Friday, September 28, 2012

Gay Christians

Picture this.  You're sitting in a crowded cafeteria, surrounded by your classmates (or, "colleagues," as your professors would say) enjoying your lunch.  While the program for the first musical of the season is being passed around the table, a few people make a comment or two about how many Bible verses certain cast members used in their bios.  Coincidentally, a trio of self-acknowledged Christians sit directly to your right, all three of whom you would consider your friends, or at the very least, your acquaintances.

You immediately recognize the conflict that might possibly arise, so you take what you think to be a preemptive strike by turning to your staunchly Christian friend who is sitting to your right and saying, "No offense. You know that Christianity is just an easy target here."

Only to have her retort, "So are gay people."

You feel a rush of blood flush your cheeks very briefly.  You are stunned at not so much what she said but how she said it, almost like she was so offended and quietly outraged that she felt the need to degrade a particular demographic which, if you will recall, had no hand in the aforementioned comments made about the Bible verse bios.

Okay, I get it, I get it.  She's mad because she's a straight Christian female at a very liberal college, no less a home to a centralized community of gays than a Joyce Meyer conference is a beehive of activity for charismatic Christians.  She's also mad because she probably feels like she can't voice her honest opinions without fear of being criticized by the cloud of liberal minds that surround her every single day.  How frustrating it must be to finally know what it feels like to be marginalized.

Anyway.  This little incident brings to light a much larger issue that I struggled with all through high school:  How does homosexuality fit into Christianity?  Or does it fit at all?  It's a question I think a lot of Christians feel the need to finally deal with now that being gay is no longer considered "sinful" or "wrong" in the eyes of mainstream culture.

I don't think many people at my school know how much I love God.  Perhaps it's because I don't generally talk about God to people in everyday conversations.  Perhaps it's because I don't tell many people that my best friend and I went to church together for five years in high school without being told to by our parents.  Perhaps it's because I don't quote Bible verses, not that there's anything wrong with that.  Perhaps the simple fact that I'm recognizably gay to most people automatically turns off the God switch in their brains.  ("Oh, he's gay.  He probably has beef with Christianity.")  From my experience, a good number of people understand gays in very simple terms, as either one extreme or the other.  You're either a flaming queer who spouts his or her beliefs just as self-righteously as any Westboro Baptist or a closet case who is too scared to believe in or defend anything.

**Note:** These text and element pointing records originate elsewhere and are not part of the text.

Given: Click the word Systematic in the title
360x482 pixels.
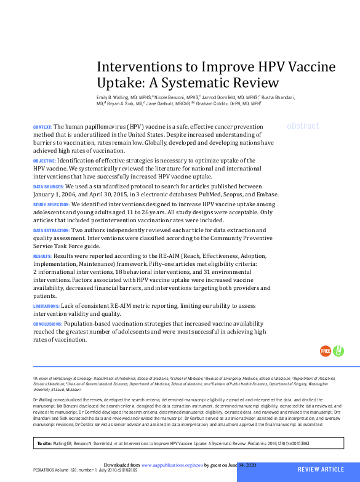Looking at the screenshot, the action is coord(192,82).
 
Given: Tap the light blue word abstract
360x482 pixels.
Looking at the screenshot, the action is coord(303,126).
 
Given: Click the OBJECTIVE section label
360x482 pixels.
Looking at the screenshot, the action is coord(44,160).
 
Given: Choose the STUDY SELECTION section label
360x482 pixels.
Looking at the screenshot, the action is coord(51,204).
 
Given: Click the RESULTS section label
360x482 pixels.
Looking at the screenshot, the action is coord(42,255).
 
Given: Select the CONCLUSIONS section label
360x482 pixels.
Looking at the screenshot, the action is coord(47,324).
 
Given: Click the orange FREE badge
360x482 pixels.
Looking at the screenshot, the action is coord(325,351).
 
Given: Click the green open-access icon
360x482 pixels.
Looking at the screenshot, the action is coord(338,351).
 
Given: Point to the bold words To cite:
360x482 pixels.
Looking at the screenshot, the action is coord(44,443).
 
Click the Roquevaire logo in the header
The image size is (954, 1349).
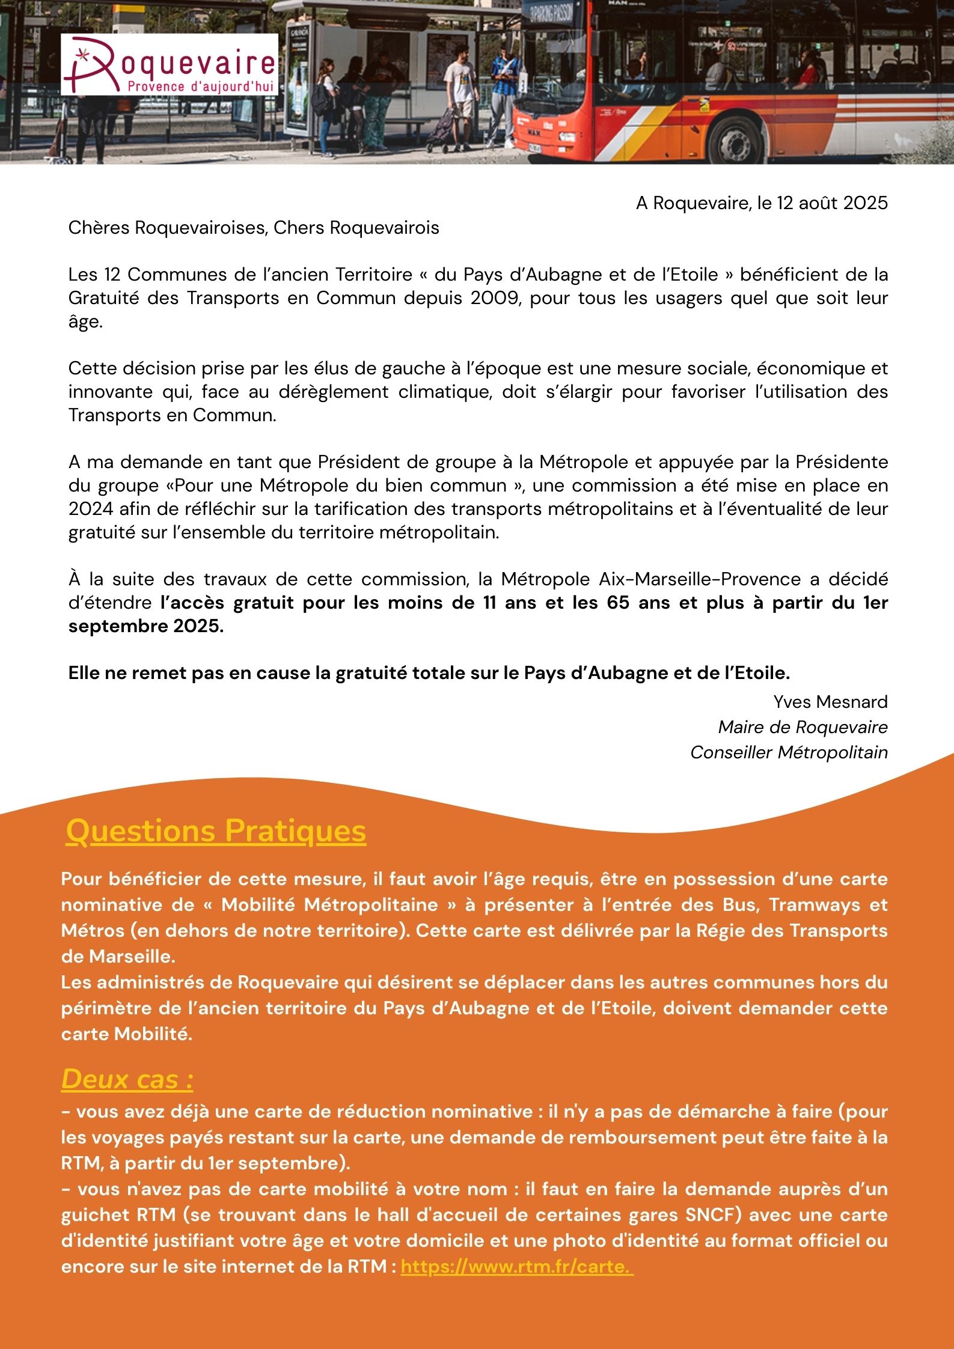point(169,65)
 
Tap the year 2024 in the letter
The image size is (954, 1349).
point(91,509)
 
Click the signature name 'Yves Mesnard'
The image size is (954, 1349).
point(830,702)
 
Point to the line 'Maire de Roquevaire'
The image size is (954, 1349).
point(803,727)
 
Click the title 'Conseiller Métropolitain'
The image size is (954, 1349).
point(789,752)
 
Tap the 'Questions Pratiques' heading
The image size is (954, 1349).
point(216,832)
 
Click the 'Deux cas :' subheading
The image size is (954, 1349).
point(127,1079)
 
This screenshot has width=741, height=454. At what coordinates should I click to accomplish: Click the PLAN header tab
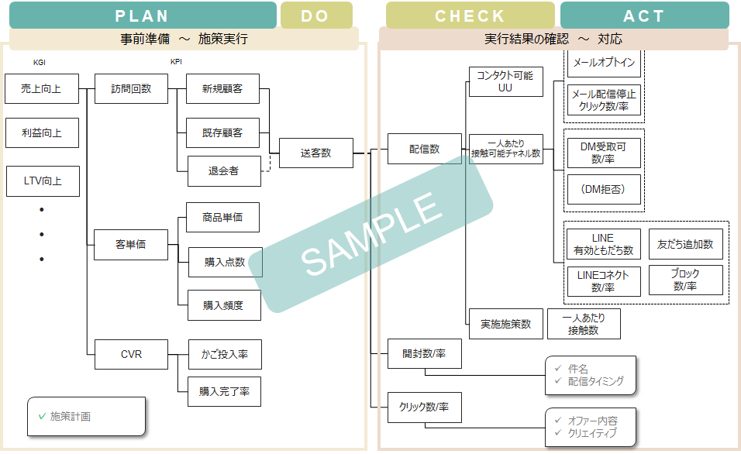[142, 15]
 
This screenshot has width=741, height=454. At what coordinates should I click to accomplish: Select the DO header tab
[315, 15]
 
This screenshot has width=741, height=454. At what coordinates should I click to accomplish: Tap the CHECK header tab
[470, 15]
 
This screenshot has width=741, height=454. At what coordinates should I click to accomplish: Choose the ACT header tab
[644, 15]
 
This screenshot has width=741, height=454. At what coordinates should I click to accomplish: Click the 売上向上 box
[42, 89]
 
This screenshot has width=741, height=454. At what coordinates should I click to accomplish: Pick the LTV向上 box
[42, 181]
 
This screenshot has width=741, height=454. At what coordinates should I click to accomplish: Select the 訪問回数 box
[130, 89]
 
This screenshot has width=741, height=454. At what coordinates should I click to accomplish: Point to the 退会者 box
[223, 171]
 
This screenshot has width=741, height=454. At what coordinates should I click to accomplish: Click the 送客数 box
[315, 153]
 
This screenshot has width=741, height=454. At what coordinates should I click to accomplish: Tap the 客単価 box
[130, 245]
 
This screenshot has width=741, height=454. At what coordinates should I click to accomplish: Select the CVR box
[130, 354]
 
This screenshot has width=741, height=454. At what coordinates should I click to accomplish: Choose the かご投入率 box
[225, 354]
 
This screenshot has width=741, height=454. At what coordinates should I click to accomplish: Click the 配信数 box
[424, 149]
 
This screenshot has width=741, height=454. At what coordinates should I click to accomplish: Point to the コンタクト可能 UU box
[505, 81]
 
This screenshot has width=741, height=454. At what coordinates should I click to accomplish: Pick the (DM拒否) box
[603, 189]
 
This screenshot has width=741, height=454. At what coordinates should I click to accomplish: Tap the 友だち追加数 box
[685, 244]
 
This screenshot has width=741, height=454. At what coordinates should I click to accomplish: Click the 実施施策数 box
[505, 324]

The truth is, there are gay Christians and there are straight atheists, just like there are gay Republicans and straight Democrats.  What is it about our culture that drives us to force labels on everything and everyone?  Are sweeping generalizations and outdated stereotypes really the only way we have of understanding each other?  I think we'd all agree that the answer to that question is no.

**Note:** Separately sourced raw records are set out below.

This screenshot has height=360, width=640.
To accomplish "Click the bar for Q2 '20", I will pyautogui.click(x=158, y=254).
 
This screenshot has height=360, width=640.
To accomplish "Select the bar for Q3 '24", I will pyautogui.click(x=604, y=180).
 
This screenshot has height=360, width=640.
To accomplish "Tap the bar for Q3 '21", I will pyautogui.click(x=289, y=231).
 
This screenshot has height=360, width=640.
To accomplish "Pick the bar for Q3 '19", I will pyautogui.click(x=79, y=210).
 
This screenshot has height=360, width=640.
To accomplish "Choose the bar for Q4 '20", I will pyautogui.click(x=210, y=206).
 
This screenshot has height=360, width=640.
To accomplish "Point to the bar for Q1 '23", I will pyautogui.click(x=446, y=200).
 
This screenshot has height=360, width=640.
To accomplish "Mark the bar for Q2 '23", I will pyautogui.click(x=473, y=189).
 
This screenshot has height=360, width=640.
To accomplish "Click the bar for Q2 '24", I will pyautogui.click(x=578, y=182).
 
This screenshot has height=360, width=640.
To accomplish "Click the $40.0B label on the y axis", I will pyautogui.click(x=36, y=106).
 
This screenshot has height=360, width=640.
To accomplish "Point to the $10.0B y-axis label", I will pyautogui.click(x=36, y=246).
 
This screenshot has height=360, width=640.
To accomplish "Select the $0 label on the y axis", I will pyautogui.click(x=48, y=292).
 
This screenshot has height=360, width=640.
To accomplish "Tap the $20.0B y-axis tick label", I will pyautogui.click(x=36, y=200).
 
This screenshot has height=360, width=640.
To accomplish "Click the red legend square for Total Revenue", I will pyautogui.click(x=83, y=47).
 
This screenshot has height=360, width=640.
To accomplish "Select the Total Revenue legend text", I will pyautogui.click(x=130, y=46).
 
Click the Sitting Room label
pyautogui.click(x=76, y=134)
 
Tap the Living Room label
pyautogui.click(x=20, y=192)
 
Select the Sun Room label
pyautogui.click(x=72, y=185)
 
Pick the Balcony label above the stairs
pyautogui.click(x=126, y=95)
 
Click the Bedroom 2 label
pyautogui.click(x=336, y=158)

Today in my music history class, we discussed gender roles in Europe's Renaissance period.  Our teacher asked the class where we thought the idea of assigning gender roles to music might have come from.  A stream of answers followed, but the topic itself left more unanswered questions in my mind than anything.  What is gender?  Or, more importantly, why is gender?

In our search for answers to such questions, I think the most important thing to remember amidst the confusion is our humanity.  What makes us human, in my opinion, is not our ability to communicate or feel compassionate, but rather our ability to retain that sense of mutual respect amongst each other, knowing that no one's ideas are any more or less valid than anyone else's.  Deep down, I think we all know we're all eventually going to die and none of this will even matter once we've been sucked back up into the unfathomable and all-encompassing living breath of the Universe.

But who am I to make such assumptions?